— WHAT YOU WILL DO —
What must be written out is each line from the one holding "has height=730, width=868." through the end of the records, word for word, minus any pictures.

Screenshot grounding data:

========

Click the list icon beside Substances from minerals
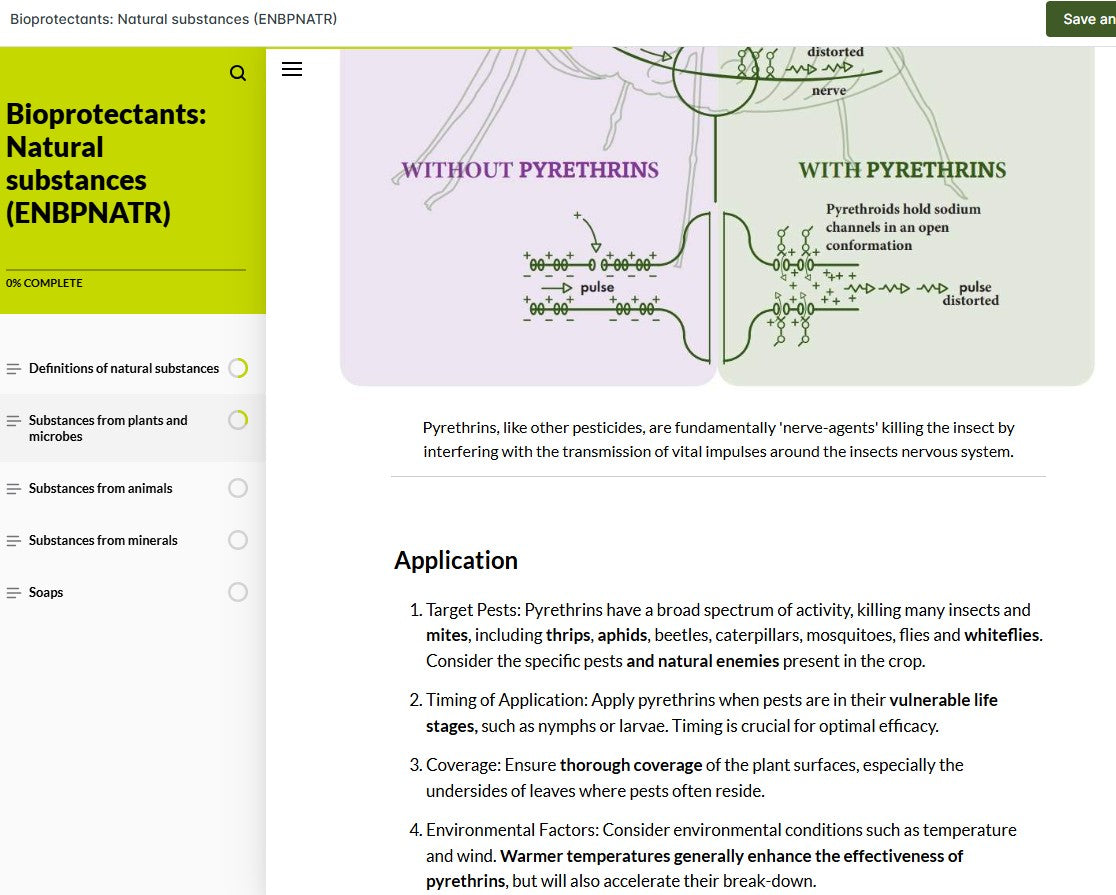Viewport: 1116px width, 895px height. pyautogui.click(x=13, y=540)
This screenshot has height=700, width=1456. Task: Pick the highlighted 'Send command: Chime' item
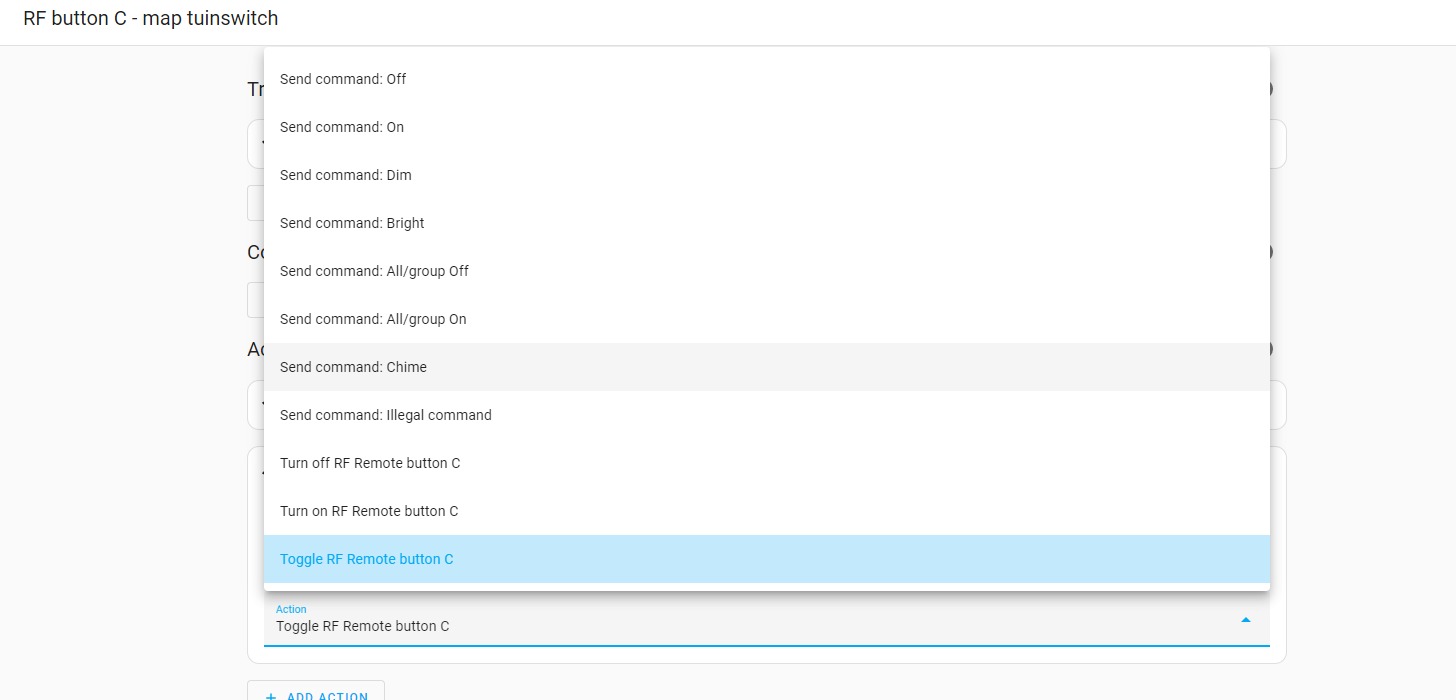(x=353, y=367)
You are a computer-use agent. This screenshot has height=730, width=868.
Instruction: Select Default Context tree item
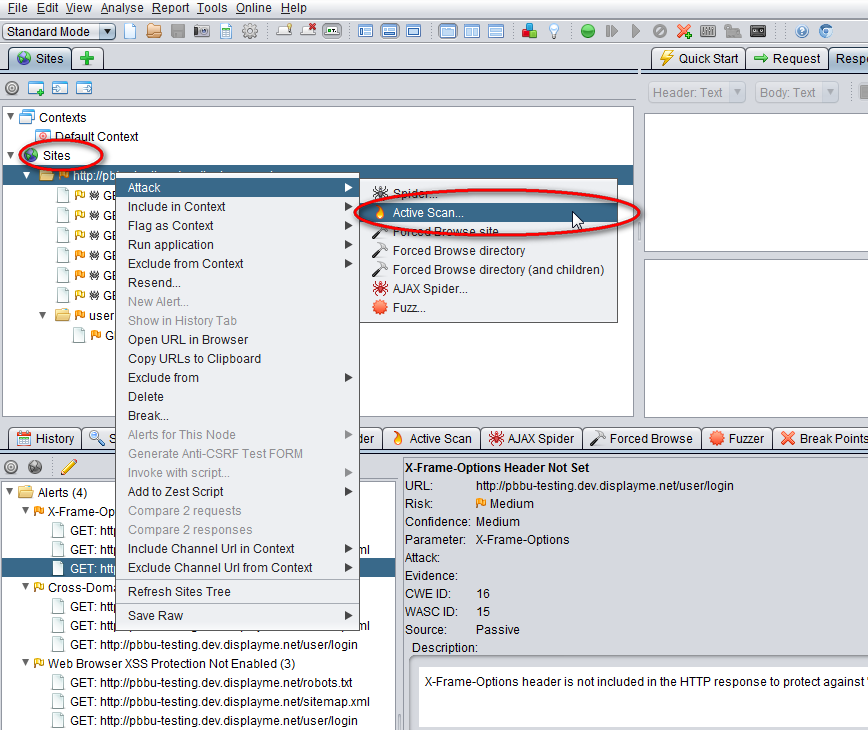96,137
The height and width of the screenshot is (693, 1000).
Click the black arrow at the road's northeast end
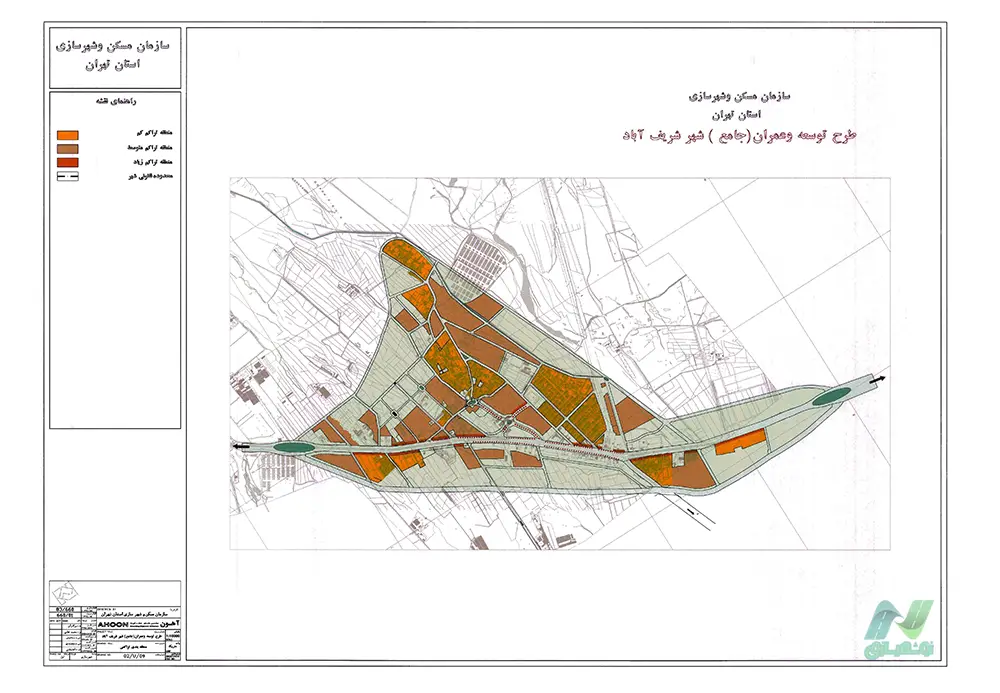click(877, 380)
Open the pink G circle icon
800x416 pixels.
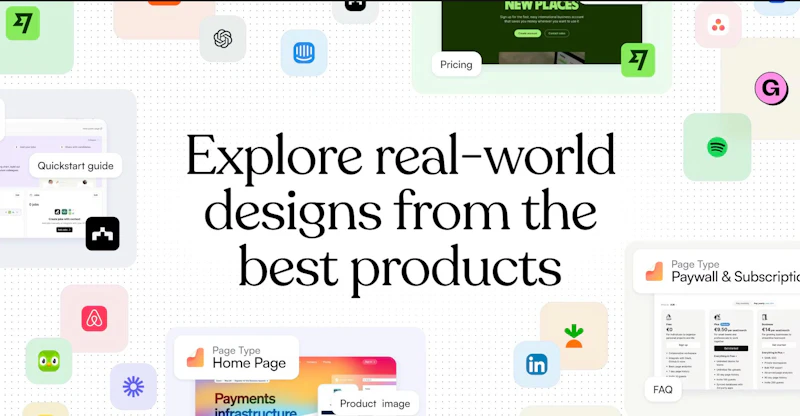tap(771, 89)
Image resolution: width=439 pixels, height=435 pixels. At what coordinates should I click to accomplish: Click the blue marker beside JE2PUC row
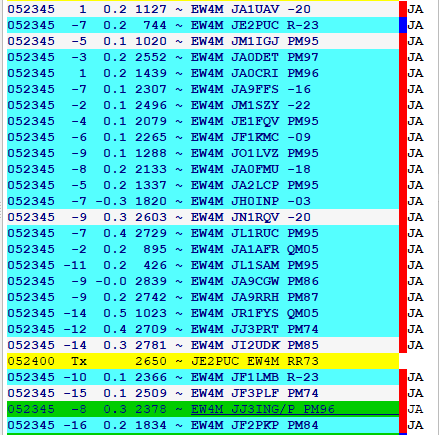coord(403,25)
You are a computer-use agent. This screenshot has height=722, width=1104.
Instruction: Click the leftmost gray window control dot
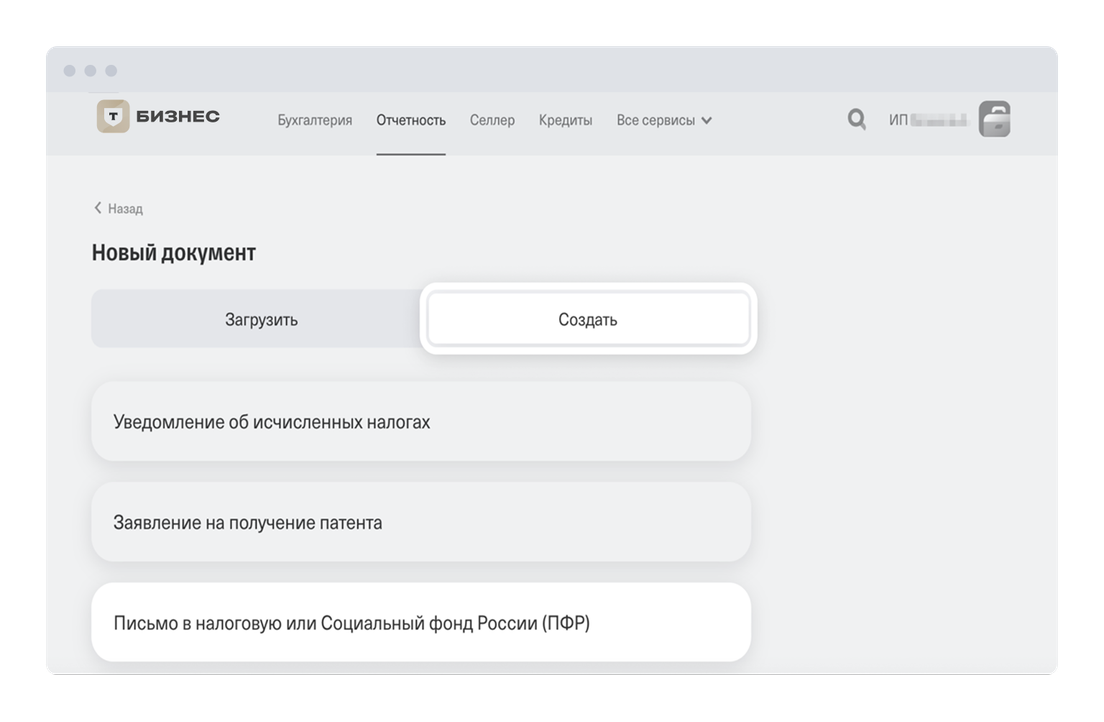[69, 71]
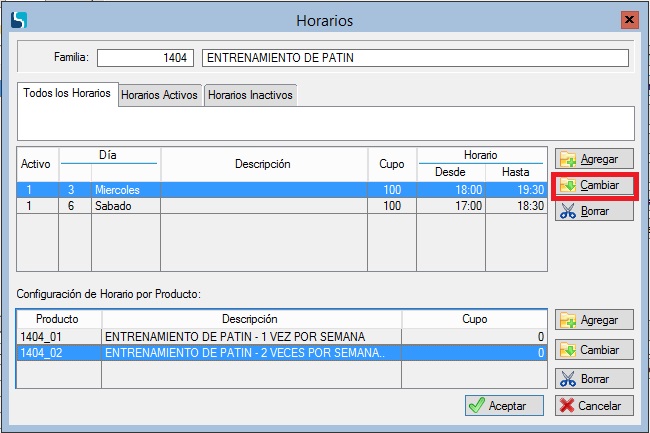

========

— ANSWER TO THIS PROBLEM —
You are a computer-use agent. This screenshot has height=730, width=868.
Instruction: Select Default Context tree item
96,137
The height and width of the screenshot is (693, 1000).
Click the black arrow at the road's northeast end
click(877, 380)
Open the pink G circle icon
800x416 pixels.
tap(771, 89)
Image resolution: width=439 pixels, height=435 pixels. At what coordinates should I click to accomplish: Click the blue marker beside JE2PUC row
coord(403,25)
You are a computer-use agent. This screenshot has height=722, width=1104.
Instruction: Click the leftmost gray window control dot
[69, 71]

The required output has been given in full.